As my posts indicate, I don't get out much. Mostly this is my preference, since I've spent a great deal of my life getting out a lot, so I'm happy to stay put, hammering on my keyboard. Still, I take some note of the larger world during my tiny, daily runs to the drug store, PetSmart, the supermarket, the post office.

Today I had to zoom up to the drug store for a handful of things that didn't justify a full trip to the grocery: a couple of cans of cat food, Cokes, a can of chicken noodle soup. When I walked into Walgreens, I blinked, startled. Walgreens seemed to have expanded: grown fleshy, opulent with glittery decoration, the shelves groaning with brightly colored stuff. Of course, I thought. It's The Holiday. I'm referring to that stretch of time from the week before Hallowe'en clear through the first week of January. We freelancers know it as The Big Dry Nothing, since work shrivels up, as the Christmas spirit expands.

Actually, everything goes to pot around this time. People take their time off, and even if they don't have stored up comp or vacation time, they still slither out to go shopping. The bosses are all gone, so nothing can get approved, if anyone wanted approval, which they don't. What the American worker wants is to start baking. Platters of cake and dishes of candy are duly toted in. Cubes are decorated. Screen savers are switched to the more Santa-esque. Slit-eyed entrepreneurial types buy a thousand of the year's hard to get toy on eBay, and hawk it to their co-workers out by the loading dock. What I'm saying here, is just hang it up, if you're a freelancer. It's a good time to work on the novel.

I've never understood why America doesn't acknowledge this phenomenon, this slide into a whatthehell mentality that extends itself every year, and just declare The Holiday, which would be a big fudgy ball consisting of Hallowe'en, Thanksgiving, Hanukkah, Christmas, and New Years. God knows we need it, because after The Holiday, it's a long, dry, choking road until anything that resembles fun comes along.

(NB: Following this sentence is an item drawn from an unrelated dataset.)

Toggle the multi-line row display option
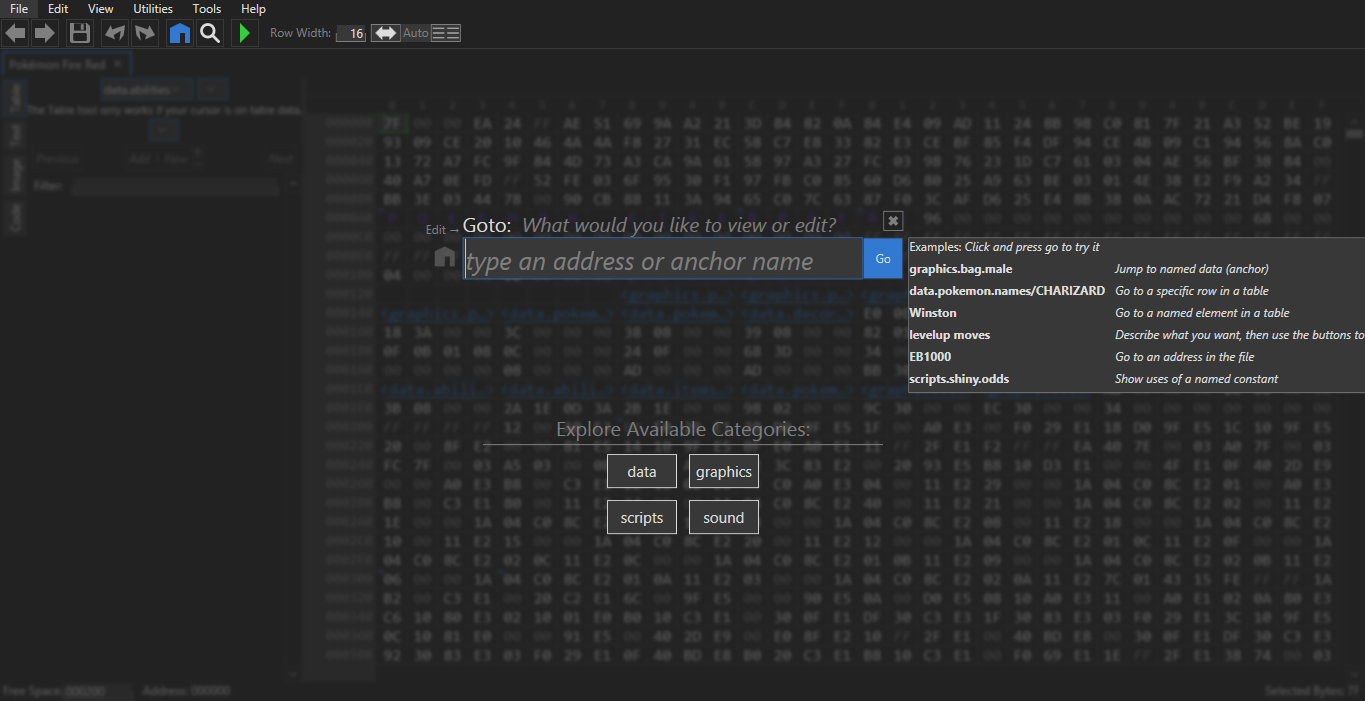The height and width of the screenshot is (701, 1365). [444, 32]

This year, we need to add the Presidential Inauguration to The Holiday calendar, since I see that at least a million people plan on attending. Despite the lousy financial news that appears every day, people are still whipped into a froth of joy over Obama...and good for them, good for all of us...but it may portend the addition of a permanent November 4, to commemorate the day we got our country back.

I wouldn't mind. As long as I don't have to wear a costume or buy a fruitcake.